Miller-McCune magazine reports on a new study examining rulings made by Israeli parole board judges in relation to when they had taken a meal break. The study found that a judge who has just taken a break or eaten a meal is significantly more likely to grant a defendant’s request than a judge who is hungry or tired.
In addition to showing up on time and not wearing loud ties, criminal defense attorneys would do well to think about the care and feeding of the judges who hear their clients’ cases.
A hungry, tired judge, it turns out, is much less likely to grant a defendant’s request than one who has just eaten or taken a break.
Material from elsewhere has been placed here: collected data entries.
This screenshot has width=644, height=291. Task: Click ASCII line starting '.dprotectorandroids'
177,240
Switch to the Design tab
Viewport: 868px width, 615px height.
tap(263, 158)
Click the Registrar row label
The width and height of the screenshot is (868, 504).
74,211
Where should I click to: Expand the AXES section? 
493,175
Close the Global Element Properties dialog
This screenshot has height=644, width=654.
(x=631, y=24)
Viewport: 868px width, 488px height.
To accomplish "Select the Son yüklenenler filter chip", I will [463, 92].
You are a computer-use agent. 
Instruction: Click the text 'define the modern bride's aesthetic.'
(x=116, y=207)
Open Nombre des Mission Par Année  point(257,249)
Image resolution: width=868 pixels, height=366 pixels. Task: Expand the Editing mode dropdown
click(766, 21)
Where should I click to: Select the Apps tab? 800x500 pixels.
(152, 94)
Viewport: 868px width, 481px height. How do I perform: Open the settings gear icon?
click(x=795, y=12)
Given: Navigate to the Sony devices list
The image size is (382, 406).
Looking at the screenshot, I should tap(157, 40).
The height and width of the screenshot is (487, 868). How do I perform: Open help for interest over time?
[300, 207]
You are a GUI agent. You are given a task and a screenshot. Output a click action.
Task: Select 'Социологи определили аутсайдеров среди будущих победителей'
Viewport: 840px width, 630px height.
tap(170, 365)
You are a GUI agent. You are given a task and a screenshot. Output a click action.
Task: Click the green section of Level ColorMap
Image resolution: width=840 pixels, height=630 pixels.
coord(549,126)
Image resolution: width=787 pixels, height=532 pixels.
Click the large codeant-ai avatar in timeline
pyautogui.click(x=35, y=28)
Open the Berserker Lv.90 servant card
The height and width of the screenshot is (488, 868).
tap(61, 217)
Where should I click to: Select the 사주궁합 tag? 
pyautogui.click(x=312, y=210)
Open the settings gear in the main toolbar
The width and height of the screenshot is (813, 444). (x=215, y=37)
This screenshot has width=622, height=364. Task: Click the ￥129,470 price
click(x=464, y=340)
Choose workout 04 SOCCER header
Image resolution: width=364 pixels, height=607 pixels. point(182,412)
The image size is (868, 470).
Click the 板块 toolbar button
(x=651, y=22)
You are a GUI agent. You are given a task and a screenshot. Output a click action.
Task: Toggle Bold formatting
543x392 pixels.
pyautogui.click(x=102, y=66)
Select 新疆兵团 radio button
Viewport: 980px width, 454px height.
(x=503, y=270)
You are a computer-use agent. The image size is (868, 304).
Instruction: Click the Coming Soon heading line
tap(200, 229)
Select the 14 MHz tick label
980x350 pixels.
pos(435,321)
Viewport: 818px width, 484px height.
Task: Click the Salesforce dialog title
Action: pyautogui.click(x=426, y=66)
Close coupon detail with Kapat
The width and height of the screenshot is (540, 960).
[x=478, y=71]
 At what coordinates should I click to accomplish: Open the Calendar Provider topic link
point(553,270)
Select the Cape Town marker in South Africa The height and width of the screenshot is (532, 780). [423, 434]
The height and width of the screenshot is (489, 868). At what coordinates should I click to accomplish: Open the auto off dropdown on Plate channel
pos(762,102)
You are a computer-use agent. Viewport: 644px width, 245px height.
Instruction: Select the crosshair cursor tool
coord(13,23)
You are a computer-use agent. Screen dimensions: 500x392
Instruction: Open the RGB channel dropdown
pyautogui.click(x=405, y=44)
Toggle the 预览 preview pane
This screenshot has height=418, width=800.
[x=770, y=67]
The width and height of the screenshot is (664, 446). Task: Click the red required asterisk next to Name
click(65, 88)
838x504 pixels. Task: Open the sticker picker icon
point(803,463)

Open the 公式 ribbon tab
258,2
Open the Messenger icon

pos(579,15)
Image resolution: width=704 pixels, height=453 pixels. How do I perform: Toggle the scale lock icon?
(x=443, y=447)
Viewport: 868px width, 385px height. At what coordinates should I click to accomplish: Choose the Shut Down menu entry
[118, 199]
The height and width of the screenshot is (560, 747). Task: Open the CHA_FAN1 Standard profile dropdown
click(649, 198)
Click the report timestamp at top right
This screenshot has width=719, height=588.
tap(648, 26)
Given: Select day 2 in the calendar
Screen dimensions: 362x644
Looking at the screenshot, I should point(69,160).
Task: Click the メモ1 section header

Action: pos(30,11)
At least that’s the finding of an ingenious new study looking at the rulings made by Israeli parole board judges in relation to when they had taken a meal break.
Overall, prisoners saw a 65 percent success rate if their cases were heard early in the workday or immediately after a judge had eaten, but the number of requests granted dropped to nearly zero just before a break period and at the end of the day.
“This is a pretty stark demonstration of how arbitrary things can be,” says co-author Jonathan Levav, an associate professor at the Columbia Business School. “On the one hand, it confirms our intuition, and on the other hand it’s terrifying.”
The study, published in the Proceedings of the National Academy of Sciences, looked at 1,112 judicial rulings made by eight Israeli parole board judges over a 10-month period. Each judge heard between 14 and 35 cases in a day and took mid-morning and mid-afternoon meal breaks. The data included the time of day at which the prisoner’s request was considered and its place in the day’s docket.